The last reason we are using Hygraph, and one of the core USPs of Hygraph, is that it supports GraphQL mutations as well! This means that we can write data back into our content model. This is helpful because from our application data hooks, whenever a user completes a workout, we are able to simply update an integer of “popularity” on one of our workout programs so that we have a pre-compiled analytics for sorting these workouts later without the need to worry about secure and costly aggregation of our entire user database when our front-end team simply wants to sort which workouts are the most popular.
#Environment Variables in Hygraph
Hygraph doesn’t have environment variables per se but it does have permanent auth tokens which we’ll use to authorize access to our API. Particularly because of our mutation API, it’s important to separate who has access to mutate our content vs who has access to just read our content. We can also separate access to draft vs published content in the situation where you have a preview environment.
#Creating the Content Model
We’ll be doing most of our fancy content modeling in Hygraph. Our content model will be taking advantage of a number of content modeling concepts such as composition, extending base types and creating union relationships of one or more types.
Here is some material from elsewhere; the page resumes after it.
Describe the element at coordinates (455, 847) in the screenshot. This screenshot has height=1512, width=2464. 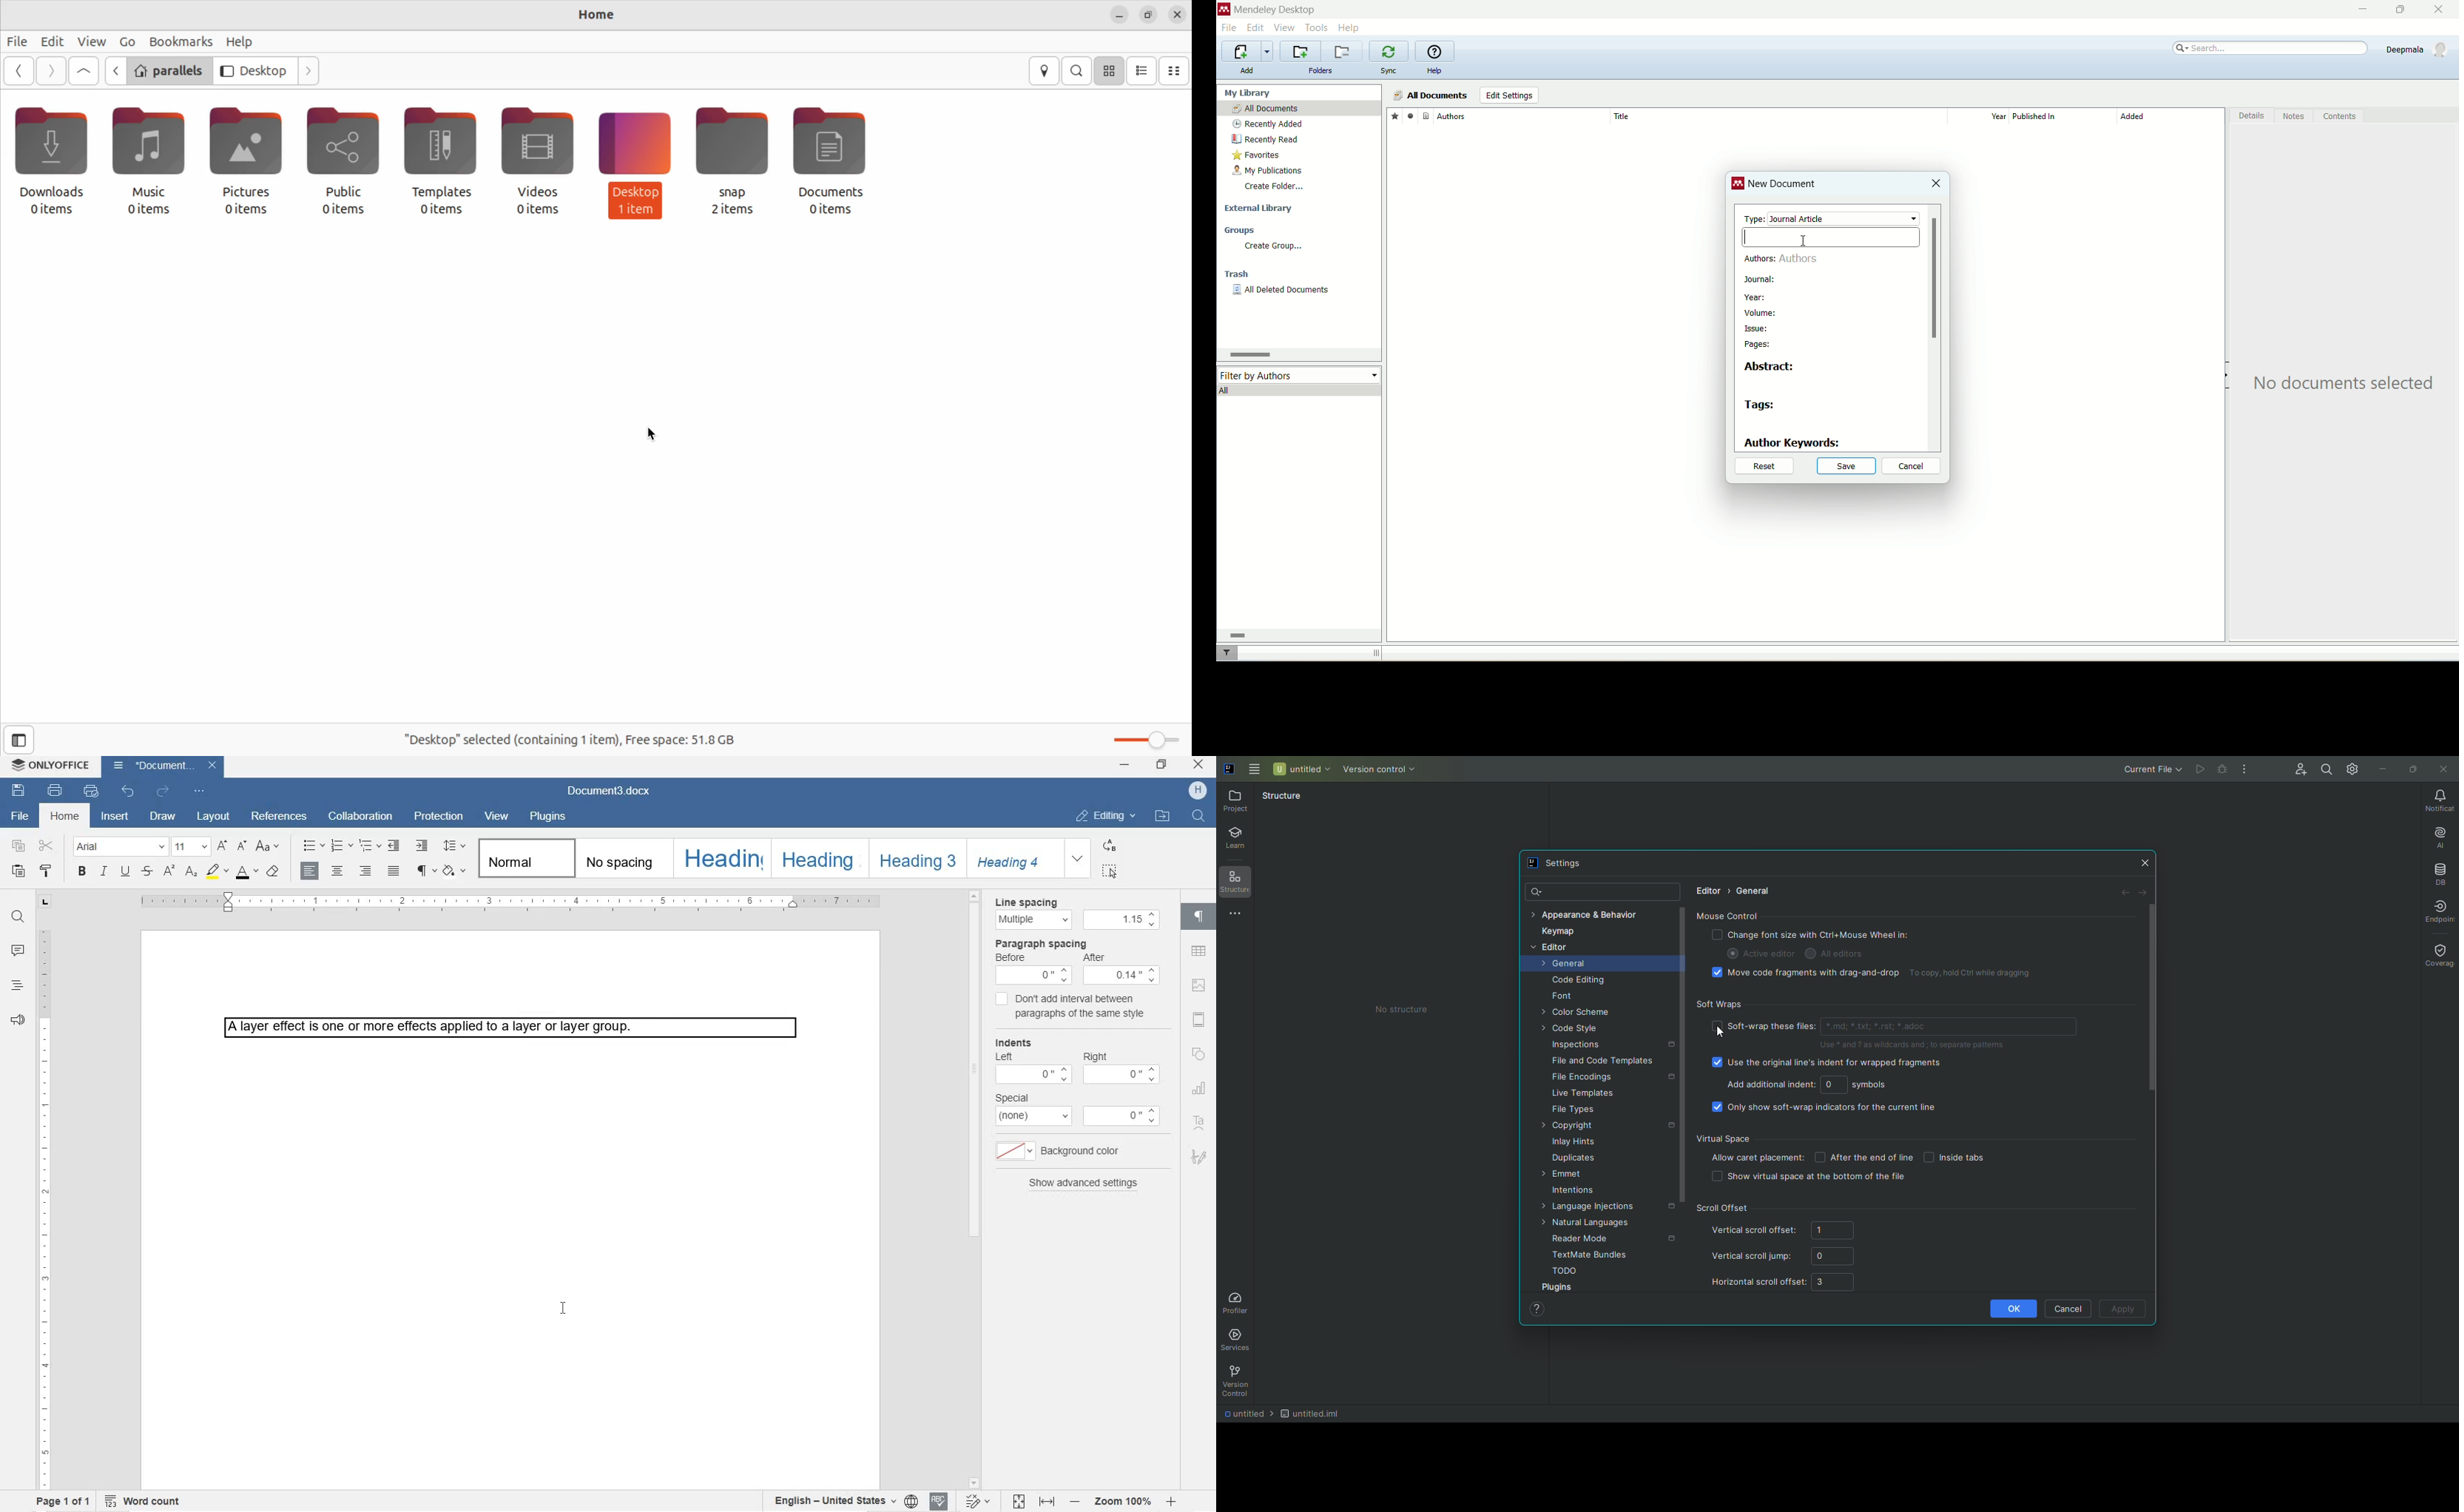
I see `PARAGRAPH LINE SPACING` at that location.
I’d like to invent a term with you called “SCUR” - this idea is not new but let’s give it a name. SCUR stands for “smallest composable unit, reasonable”. What this means is that we should try to break our content model into the smallest entry we possible can within reason balancing the concerns of time, resource and maintainability.
My model has the following primitives: A base workout type, say, a pushup. We extend on that with composition to create different types of this workout, pushup exercises that are a function of time (5-second count), pushups that are a function of repetition (25 pushups) and pushups that are a function of endurance (AMRAP - as many reps as possible, usually within a minute). Later if I want to identify the average caloric value of an exercise or some kind of additional data to my base exercise type, I can do that without the need to update a bunch of locations.
Additionally, our base workout is also one of two types, either a body weight exercise which can be done with just your own body’s weight or an exercise dependent on equipment such as boxing or jump-roping.
Another type we have is a set, or a grouping of exercises together that require some kind of order. Since these could be a mixture of time exercises, repetition exercises or AMRAP exercises, and even sub-sets, we need to use a union type relation that lets us define the possibility of any of these valid inputs.
These sets, mixed with warmups (also a union type to our exercise matrix) and cool-downs (also a union type) along with some content description, images and more create the full exercise protocol or programming and a complete product in our system.
And now our content model from Hygraph is complete!